Please give back word for word the lines below, from the first one through the one with "Open the notifications bell Screen".
**** TASK MATERIAL ****
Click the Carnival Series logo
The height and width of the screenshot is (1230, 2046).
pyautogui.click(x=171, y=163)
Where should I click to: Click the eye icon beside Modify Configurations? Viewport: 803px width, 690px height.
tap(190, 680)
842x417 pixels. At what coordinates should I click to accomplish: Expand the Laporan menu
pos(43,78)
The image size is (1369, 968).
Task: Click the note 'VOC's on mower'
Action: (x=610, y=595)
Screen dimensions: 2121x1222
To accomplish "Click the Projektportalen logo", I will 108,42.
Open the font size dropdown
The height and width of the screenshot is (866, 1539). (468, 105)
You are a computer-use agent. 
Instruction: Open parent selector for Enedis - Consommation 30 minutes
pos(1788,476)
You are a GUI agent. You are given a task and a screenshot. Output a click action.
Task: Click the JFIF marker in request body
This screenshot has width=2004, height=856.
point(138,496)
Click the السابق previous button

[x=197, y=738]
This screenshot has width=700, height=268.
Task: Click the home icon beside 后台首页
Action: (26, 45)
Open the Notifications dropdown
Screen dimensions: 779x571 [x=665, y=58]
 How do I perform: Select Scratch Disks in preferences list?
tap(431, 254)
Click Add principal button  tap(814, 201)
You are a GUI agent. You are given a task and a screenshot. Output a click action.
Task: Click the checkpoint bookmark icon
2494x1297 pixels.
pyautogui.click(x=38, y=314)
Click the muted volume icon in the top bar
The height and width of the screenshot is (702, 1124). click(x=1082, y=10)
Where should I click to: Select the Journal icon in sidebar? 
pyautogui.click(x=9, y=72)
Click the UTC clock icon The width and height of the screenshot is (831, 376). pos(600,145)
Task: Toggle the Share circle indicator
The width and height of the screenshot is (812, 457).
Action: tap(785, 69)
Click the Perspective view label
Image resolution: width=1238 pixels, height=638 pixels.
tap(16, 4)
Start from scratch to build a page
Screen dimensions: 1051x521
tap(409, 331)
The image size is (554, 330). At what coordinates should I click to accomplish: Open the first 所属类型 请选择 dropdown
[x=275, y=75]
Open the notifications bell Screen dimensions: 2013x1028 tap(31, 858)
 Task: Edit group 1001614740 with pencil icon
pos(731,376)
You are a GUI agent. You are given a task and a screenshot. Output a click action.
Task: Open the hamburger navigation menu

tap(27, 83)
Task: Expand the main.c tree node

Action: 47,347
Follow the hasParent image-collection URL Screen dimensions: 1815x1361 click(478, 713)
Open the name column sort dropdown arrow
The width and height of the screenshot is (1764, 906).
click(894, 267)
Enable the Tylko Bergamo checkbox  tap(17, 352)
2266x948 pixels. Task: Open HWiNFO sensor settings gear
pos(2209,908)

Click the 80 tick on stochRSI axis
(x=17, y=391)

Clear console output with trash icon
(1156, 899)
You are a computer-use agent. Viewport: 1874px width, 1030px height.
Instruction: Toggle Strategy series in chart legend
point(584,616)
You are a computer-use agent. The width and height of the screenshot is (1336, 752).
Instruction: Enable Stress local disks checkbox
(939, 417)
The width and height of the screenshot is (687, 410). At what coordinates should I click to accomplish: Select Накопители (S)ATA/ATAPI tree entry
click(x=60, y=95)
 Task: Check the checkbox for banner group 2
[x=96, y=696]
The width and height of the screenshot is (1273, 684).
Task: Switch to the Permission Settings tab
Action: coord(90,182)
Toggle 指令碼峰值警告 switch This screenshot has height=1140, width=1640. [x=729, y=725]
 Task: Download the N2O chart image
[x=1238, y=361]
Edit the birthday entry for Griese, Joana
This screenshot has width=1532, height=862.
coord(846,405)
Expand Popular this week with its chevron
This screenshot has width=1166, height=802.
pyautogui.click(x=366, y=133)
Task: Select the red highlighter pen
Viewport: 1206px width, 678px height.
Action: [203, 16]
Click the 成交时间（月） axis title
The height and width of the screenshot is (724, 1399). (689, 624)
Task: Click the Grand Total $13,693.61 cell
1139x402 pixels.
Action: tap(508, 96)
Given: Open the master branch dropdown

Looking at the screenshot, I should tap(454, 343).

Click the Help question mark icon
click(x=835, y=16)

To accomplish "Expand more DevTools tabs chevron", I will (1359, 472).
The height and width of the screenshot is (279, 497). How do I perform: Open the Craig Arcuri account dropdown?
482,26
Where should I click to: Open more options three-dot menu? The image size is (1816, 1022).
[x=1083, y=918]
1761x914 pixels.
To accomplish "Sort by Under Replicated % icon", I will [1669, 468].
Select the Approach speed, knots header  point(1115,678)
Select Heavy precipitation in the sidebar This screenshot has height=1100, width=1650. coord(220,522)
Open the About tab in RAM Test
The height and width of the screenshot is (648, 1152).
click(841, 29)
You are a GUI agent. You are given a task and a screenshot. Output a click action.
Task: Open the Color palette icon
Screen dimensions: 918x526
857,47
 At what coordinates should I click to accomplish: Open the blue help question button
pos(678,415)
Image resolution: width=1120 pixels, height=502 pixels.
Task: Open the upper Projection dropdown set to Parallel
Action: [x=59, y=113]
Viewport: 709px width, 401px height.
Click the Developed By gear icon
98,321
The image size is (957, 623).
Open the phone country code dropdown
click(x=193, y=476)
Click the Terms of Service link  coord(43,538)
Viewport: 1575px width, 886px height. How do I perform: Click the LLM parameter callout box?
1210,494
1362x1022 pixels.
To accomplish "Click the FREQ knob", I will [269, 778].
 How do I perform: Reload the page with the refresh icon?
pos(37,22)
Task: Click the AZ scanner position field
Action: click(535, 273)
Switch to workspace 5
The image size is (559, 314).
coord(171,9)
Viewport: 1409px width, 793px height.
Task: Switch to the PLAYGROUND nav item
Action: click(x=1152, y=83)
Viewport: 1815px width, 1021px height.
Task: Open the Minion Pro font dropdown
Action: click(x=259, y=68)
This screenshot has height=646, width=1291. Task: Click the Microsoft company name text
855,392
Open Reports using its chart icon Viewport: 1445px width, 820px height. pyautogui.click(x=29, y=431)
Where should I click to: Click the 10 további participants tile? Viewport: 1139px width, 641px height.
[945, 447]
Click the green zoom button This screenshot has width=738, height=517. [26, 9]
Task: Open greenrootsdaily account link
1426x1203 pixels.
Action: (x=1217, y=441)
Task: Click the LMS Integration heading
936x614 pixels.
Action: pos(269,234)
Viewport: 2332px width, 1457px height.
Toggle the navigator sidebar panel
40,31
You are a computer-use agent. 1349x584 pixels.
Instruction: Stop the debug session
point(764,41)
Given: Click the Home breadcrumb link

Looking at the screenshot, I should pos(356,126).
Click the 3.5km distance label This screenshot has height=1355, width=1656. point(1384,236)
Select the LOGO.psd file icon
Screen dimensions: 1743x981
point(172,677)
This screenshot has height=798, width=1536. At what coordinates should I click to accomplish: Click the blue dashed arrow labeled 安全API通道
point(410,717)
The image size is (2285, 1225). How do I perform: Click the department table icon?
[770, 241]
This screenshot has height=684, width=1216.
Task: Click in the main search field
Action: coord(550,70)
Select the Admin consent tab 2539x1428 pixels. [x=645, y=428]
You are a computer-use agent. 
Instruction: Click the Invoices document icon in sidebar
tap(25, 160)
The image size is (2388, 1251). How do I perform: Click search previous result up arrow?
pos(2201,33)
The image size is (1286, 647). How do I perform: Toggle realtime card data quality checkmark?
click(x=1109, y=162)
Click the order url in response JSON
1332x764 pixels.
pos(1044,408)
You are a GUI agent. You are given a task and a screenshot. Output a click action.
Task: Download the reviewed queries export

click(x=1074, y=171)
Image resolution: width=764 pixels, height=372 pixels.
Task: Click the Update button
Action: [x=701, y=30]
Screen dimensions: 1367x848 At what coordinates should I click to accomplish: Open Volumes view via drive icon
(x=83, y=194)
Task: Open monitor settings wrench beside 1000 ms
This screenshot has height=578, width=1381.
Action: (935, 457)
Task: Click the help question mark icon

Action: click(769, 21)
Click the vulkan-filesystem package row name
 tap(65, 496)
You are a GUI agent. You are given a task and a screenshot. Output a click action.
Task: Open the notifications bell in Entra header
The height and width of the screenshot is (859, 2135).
****
**REPLY:**
Click the Carnival Series logo
The height and width of the screenshot is (1230, 2046).
pyautogui.click(x=171, y=163)
Where should I click to: Click the eye icon beside Modify Configurations? Viewport: 803px width, 690px height.
tap(190, 680)
842x417 pixels. At what coordinates should I click to accomplish: Expand the Laporan menu
pos(43,78)
The image size is (1369, 968).
Task: Click the note 'VOC's on mower'
Action: (x=610, y=595)
Screen dimensions: 2121x1222
To accomplish "Click the Projektportalen logo", I will 108,42.
Open the font size dropdown
The height and width of the screenshot is (866, 1539). (468, 105)
You are a computer-use agent. 
Instruction: Open parent selector for Enedis - Consommation 30 minutes
pos(1788,476)
You are a GUI agent. You are given a task and a screenshot. Output a click action.
Task: Click the JFIF marker in request body
This screenshot has width=2004, height=856.
point(138,496)
Click the السابق previous button

[x=197, y=738]
This screenshot has width=700, height=268.
Task: Click the home icon beside 后台首页
Action: (26, 45)
Open the Notifications dropdown
Screen dimensions: 779x571 [x=665, y=58]
 How do I perform: Select Scratch Disks in preferences list?
tap(431, 254)
Click Add principal button  tap(814, 201)
You are a GUI agent. You are given a task and a screenshot. Output a click action.
Task: Click the checkpoint bookmark icon
2494x1297 pixels.
pyautogui.click(x=38, y=314)
Click the muted volume icon in the top bar
The height and width of the screenshot is (702, 1124). click(x=1082, y=10)
Where should I click to: Select the Journal icon in sidebar? 
pyautogui.click(x=9, y=72)
Click the UTC clock icon The width and height of the screenshot is (831, 376). pos(600,145)
Task: Toggle the Share circle indicator
The width and height of the screenshot is (812, 457).
Action: tap(785, 69)
Click the Perspective view label
Image resolution: width=1238 pixels, height=638 pixels.
tap(16, 4)
Start from scratch to build a page
Screen dimensions: 1051x521
tap(409, 331)
The image size is (554, 330). At what coordinates should I click to accomplish: Open the first 所属类型 请选择 dropdown
[x=275, y=75]
Open the notifications bell Screen dimensions: 2013x1028 tap(31, 858)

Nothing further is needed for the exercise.